As I’m sure you noticed, I’ve already acquired more than the starter pack, which was actually necessary to play co-op with my daughter. You see, characters can only be used in their corresponding story. So, you can’t go bringing (Captain) Jack Sparrow into Metroville, for example. I actually needed to pick up 3 more characters so I could play with my daughter. Thankfully, there is a 3 pack available at a reduced cost (cheaper than buying 3 individuals), which include one character from each of the starter pack adventures. Honestly, I wasn’t the least bit disappointed when I discovered how this worked, as I had planned on picking up at least all of the Monsters University characters anyway.
The figurines, which retail for $12.99 each in North America, are very well made and would be a great addition to any geek’s shelf. The fact that many of them have unique abilities in the game, make it more difficult for someone like me to keep my wallet in my pocket. For example, while playing The Incredibles, I had a tough time fighting numerous robots at once as Mr. Incredible. Where as my daughter played as Syndrome, and was able to pick up any robot with his zero point energy beam and hurl them at others, destroying multiple robots in one go. All of the characters from The Incredibles possess the same powers in the game as they did in the movie. Providing further incentive to collect each of the figurines, there are chests scattered through-out Disney Infinity that can only be unlocked by a character portrayed on the front. In each adventure, there’s a large vault door which requires each character from the given franchise to activate before it will open and reveal a themed Toy Box. While there’s plenty of fun to be had playing Disney Infinity with the starter pack, you’re constantly being reminded that there are other characters to buy, and nudged in that direction.

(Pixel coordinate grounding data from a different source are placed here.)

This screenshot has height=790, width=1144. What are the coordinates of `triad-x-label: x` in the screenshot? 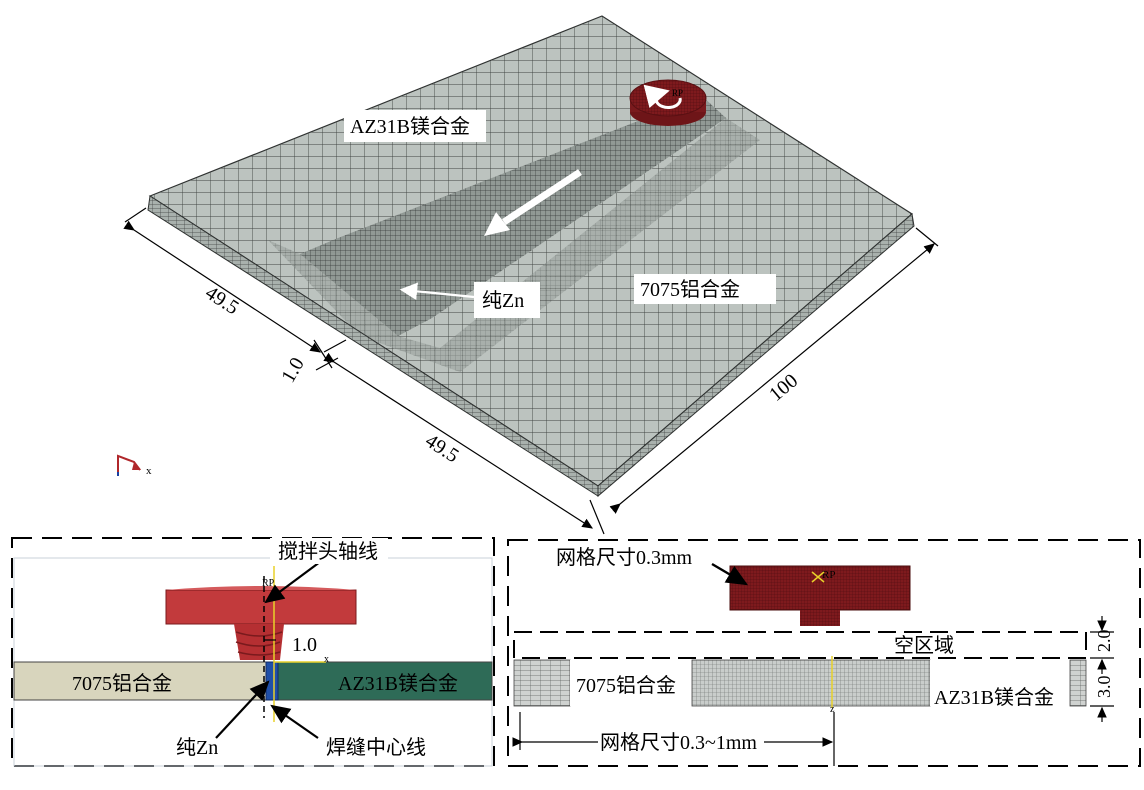 It's located at (149, 471).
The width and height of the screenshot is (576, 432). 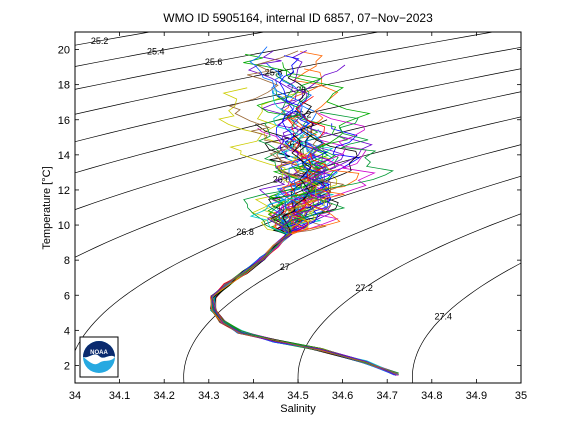 I want to click on x-tick-label: 34.7, so click(x=386, y=396).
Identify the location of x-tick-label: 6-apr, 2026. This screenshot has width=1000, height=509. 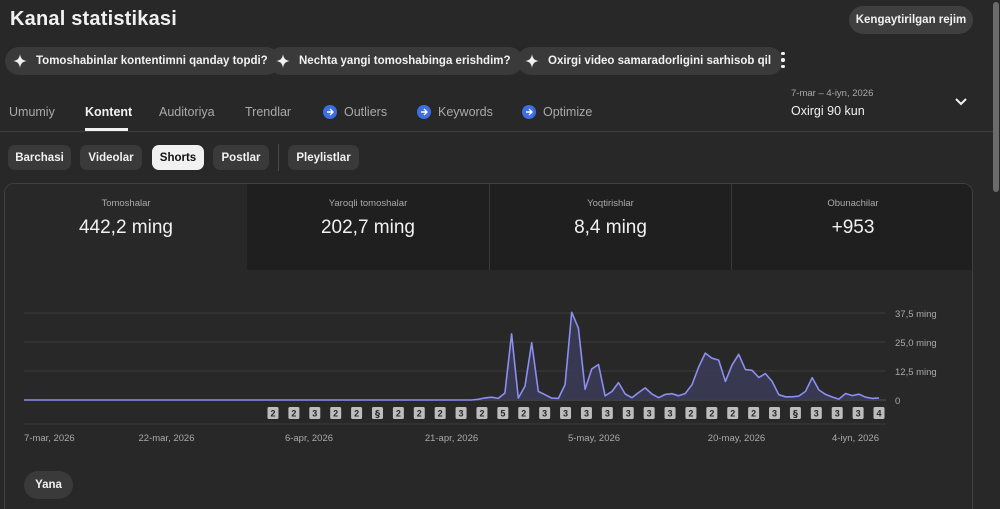
(309, 438).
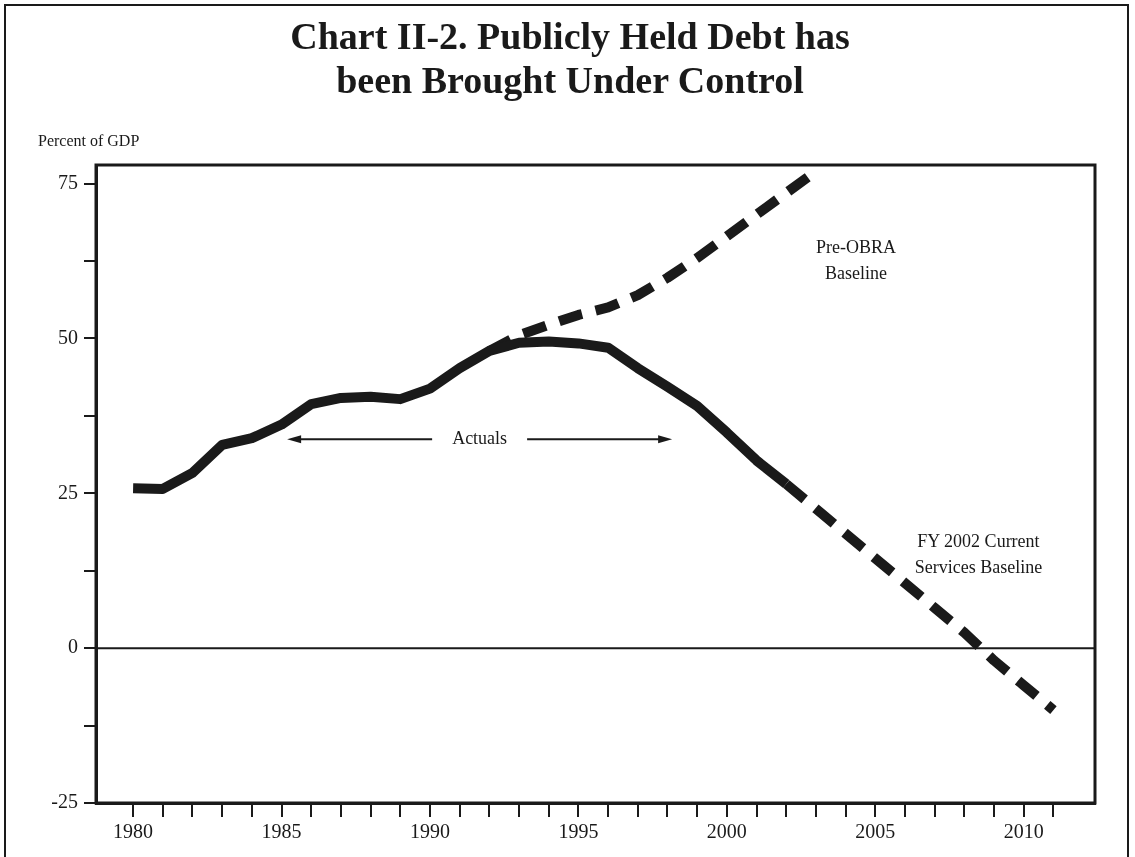  I want to click on y-tick-label: 75, so click(68, 182).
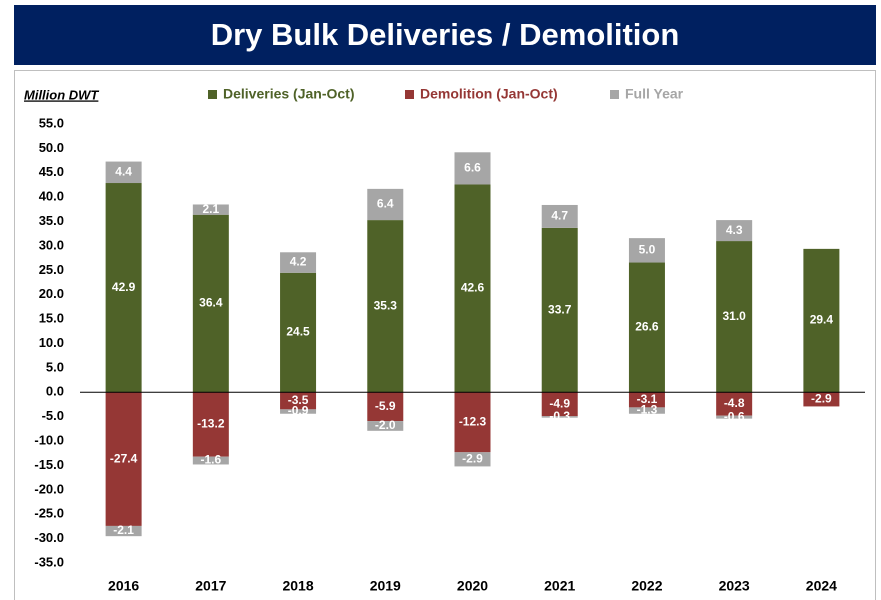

I ended up buying Disney Infinity for PS3 for no other reason than it’s the console Addison uses the most. She’s huge into LittleBigPlanet, and I can see us hanging onto the PS3 long after the PS4 has been released so she can continue to play her favourite games. As far as I know, there are no differences between the different platforms, and figurines are cross-platform compatible.

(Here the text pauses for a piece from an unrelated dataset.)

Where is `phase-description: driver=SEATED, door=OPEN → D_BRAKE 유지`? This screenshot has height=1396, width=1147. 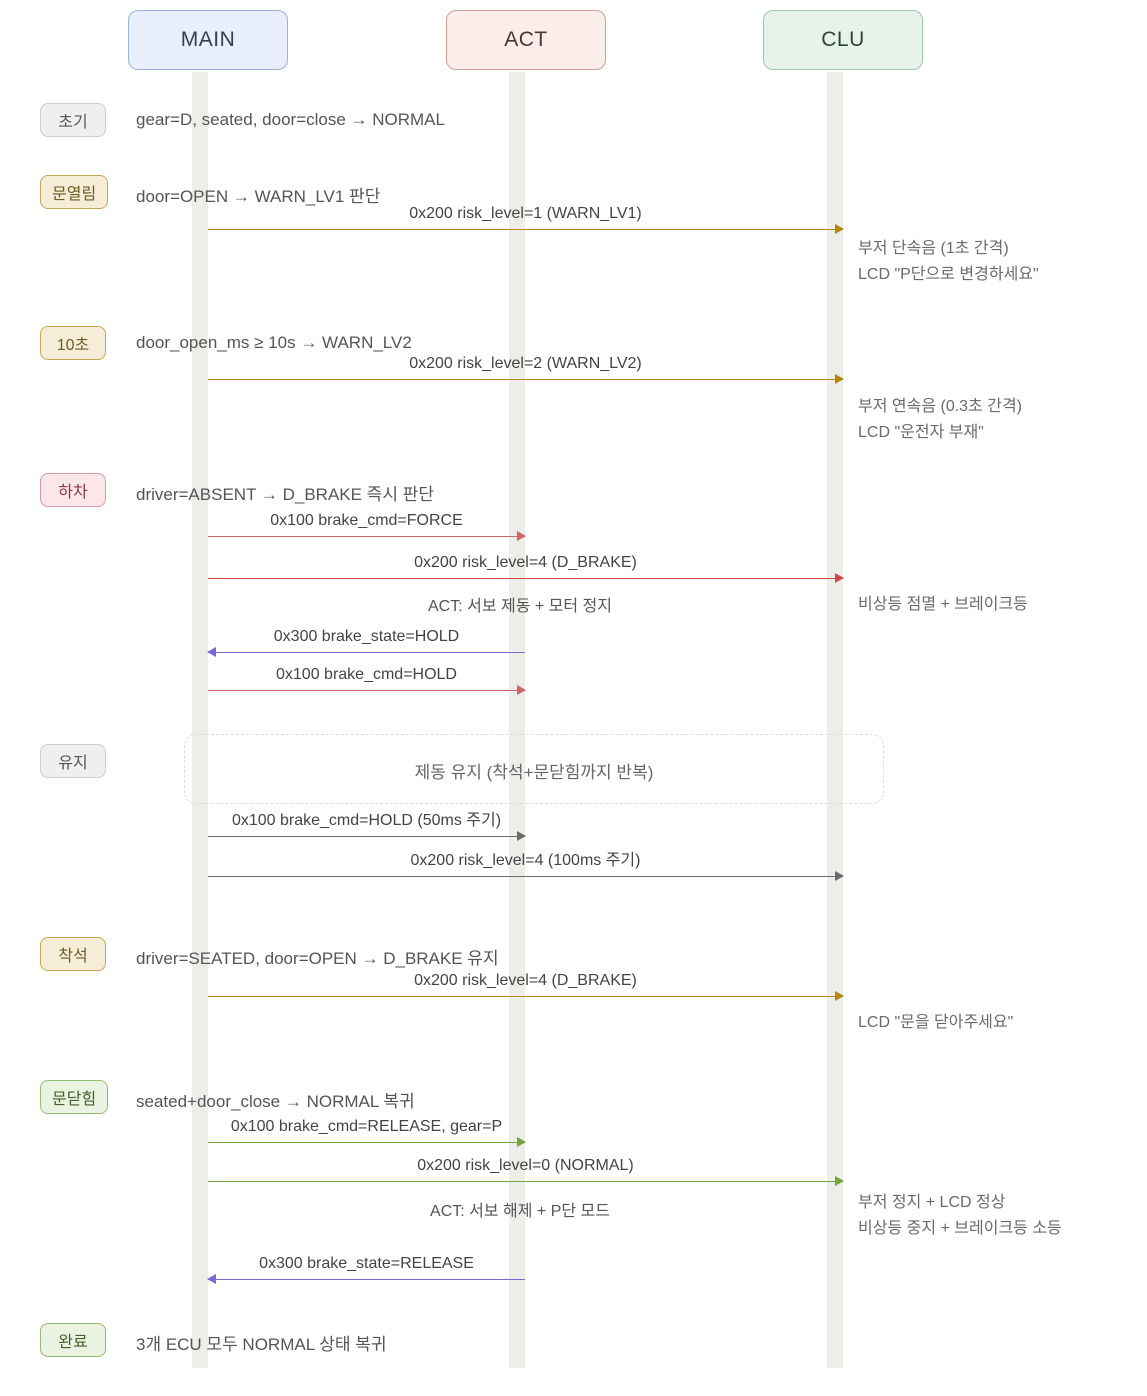 phase-description: driver=SEATED, door=OPEN → D_BRAKE 유지 is located at coordinates (318, 958).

Being into video games and having a couple of daughters, you would assume there would already be several Disney games in my collection, but that’s not the case. Disney video games, like movie tie-ins, are known for being mediocre at best. I really wasn’t holding much hope for Disney Infinity prior to launch, as I figured it would simply be another sub-par game that would cost a fortune in the long run. I had intentions on trying to keep this game out of sight from Addison, as I knew she would want the figures more than anything else. Thankfully, Disney Infinity has proven to be one of the rare stand-out Disney games, and with such a massive arsenal of franchises to tap into, this truly are seemingly endless possibilities.